Quote Originally Posted by ginger View Post
I'm sure I just said that, but, yes , that is exactly what I do . No need to reiterate the position I have already made clear. Were I not to do this , I would not know , and could not know, what contribution was made to pain and dysfunction from neuralgic means. Clearing tests are virtually useless, have always been so. One cannot percieve referred pain in a way that would identify it as such, tests for joint function routinely offer false postives when blurred by neural interference. The logic of spine first makes more sense of course once you have seen this approach work over and over again. With the experience of having reduced and eliminated pain and dysfunction hundreds and hundreds of times in the face of diagnoses including OA, tenosynovitis , frozen shoulder , PFS, migraine, achilles tendinosis, shin splints , tennis elbow, Ilio tibial band synd. etc etc etc . It is clear to those who approach MSK problems this way , that desigated pathology does not , by itself, exclude the possibility that these signs are less relevant , in the aetiology of pain , than neurology . One only has to treat a few people with so called iliotibial band syndrome by twenty minutes of L4 mobs to witness the elimination of this referred event to have a taste for this approach.

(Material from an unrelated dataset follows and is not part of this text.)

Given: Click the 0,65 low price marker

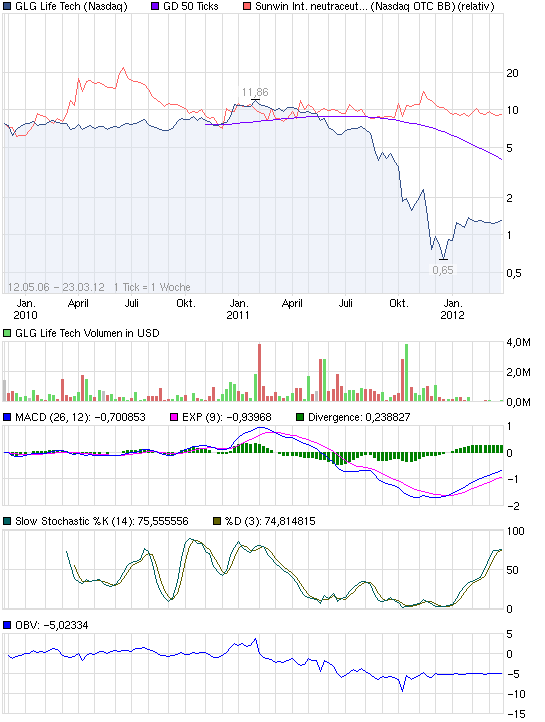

Do you ever use planning sheets during your subjective assesment to write down your thoughts on : 3 key diagnoses then what it could be and might be ?
I know this detracts from the original thread but I don't understand your reasoning for the majority of problems arising centrally rather than perif.

In particular your thoughts on OA.

Think about a footballer with early onset OA...
In particular a footballer with no preivous injuries who sustained medial meniscal damage and subsequently showed with OA on Xray a year or 2 after the injury.

Where is the neural component in this?
I think you're right, at this stage there would be a component- but I don't think your reasoning for why it is there is the same as mine.
I would think that there would be compensatory postural adjustments, ie decreased weight bearing on injured side, decreased strenth, having a 'knock on' effect at the back.
This in turn may 're-refer' (if you can put it like that!) as well.

I don't think always the neuro is the issue and i don't think it's appropriate to go in a treat this and only treat this.
Treat the cause of problem, in this case, weak quads, hams, glut med etc strengthen the knee, propriception, correct posture and you won't get secondary Lx problems and Lx neuro.
You may be reaching the stage where there is a combination, but perhaps not targeting the No. one problem on your planning sheet!